31 Ocak 2012

Günlerin getirdiği...*

Evde olmanın kırıcı yanına son durak hep; vapurlar...

Avaz avaz çığlığın korkutmadığı sese sahip tek canlı; martılar...

Ölüme en çok yaraşanlar; doğumunu haklı çıkartacak kadar hayat edinip, onu güzel renklere, verilen sürede boyayabilenler...

Mutluluğa en çok yaklaştıran; plastik birkaç hortumun ucuna bağlı hayat savaşını, tüm hortumları kopartacak bir güçle ayağa kalkıp da bitiren zaferler...
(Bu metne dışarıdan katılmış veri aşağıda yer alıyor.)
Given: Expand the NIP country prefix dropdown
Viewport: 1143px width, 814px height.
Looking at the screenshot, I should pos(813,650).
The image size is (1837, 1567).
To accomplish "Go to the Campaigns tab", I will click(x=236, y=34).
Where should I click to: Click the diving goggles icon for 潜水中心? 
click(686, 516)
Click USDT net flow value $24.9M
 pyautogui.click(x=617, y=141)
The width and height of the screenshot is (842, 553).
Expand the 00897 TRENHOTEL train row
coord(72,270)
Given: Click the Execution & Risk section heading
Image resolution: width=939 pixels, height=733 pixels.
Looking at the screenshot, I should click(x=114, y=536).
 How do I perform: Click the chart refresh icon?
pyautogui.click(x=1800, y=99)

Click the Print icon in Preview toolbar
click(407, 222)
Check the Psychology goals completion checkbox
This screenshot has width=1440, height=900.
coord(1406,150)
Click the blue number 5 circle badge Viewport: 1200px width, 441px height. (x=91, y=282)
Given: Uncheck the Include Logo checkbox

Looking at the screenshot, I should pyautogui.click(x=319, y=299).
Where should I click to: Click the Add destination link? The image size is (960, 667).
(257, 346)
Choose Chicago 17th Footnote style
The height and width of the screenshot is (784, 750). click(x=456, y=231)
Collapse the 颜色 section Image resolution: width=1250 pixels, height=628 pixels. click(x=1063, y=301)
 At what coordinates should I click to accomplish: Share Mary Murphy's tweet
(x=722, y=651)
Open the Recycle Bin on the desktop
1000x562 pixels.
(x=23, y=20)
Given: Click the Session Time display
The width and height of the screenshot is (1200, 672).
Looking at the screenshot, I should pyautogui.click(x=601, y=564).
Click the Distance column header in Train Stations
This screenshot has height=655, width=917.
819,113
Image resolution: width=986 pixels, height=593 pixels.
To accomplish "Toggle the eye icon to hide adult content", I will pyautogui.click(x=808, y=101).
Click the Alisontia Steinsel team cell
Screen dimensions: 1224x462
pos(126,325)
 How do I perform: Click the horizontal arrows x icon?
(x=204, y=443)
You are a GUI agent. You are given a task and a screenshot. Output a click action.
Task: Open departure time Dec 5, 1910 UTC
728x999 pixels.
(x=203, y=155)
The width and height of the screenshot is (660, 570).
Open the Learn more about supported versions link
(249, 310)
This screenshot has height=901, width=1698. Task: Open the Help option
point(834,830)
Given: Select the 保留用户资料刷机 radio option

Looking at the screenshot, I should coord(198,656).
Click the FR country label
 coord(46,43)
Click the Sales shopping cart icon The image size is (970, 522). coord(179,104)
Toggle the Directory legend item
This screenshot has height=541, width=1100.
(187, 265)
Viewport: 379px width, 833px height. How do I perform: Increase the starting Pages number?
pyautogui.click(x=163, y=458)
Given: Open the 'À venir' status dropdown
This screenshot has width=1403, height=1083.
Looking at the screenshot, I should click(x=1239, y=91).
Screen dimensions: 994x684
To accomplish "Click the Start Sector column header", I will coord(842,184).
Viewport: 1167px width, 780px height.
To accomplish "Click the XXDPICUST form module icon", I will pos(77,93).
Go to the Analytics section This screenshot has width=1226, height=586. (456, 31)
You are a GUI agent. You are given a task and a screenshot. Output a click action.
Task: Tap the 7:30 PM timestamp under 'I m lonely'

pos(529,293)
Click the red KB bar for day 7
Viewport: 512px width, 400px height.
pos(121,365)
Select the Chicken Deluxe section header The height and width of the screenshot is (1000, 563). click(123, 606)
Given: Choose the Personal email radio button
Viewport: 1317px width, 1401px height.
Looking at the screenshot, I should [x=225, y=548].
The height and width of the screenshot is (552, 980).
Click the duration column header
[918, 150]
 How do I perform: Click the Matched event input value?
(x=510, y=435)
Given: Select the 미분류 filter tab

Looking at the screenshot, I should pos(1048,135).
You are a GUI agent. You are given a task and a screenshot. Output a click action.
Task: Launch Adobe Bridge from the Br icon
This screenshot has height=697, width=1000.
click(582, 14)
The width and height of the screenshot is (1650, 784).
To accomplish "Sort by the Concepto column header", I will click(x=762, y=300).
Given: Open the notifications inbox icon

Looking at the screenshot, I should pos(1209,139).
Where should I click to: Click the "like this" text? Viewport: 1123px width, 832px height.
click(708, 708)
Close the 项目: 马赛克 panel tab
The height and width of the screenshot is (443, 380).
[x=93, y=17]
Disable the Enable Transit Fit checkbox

Huzurun kendisine en çok ev edindiği yer; uykularını bildiğin birinin kollarının arası...

Eve gelmeyi, göç yolundan ayıran yegâne kokular; anne teni ve tarçın...

Güne, giydiği renkler arasında en çok yakışan; aynaya güneşin düştüğü andaki tebessümünün tonu; çoğu zaman gün batımı moru...

Canını acıtan sokaklarda, yaralarına en etkili merhem; yumuşak sokak kedileri...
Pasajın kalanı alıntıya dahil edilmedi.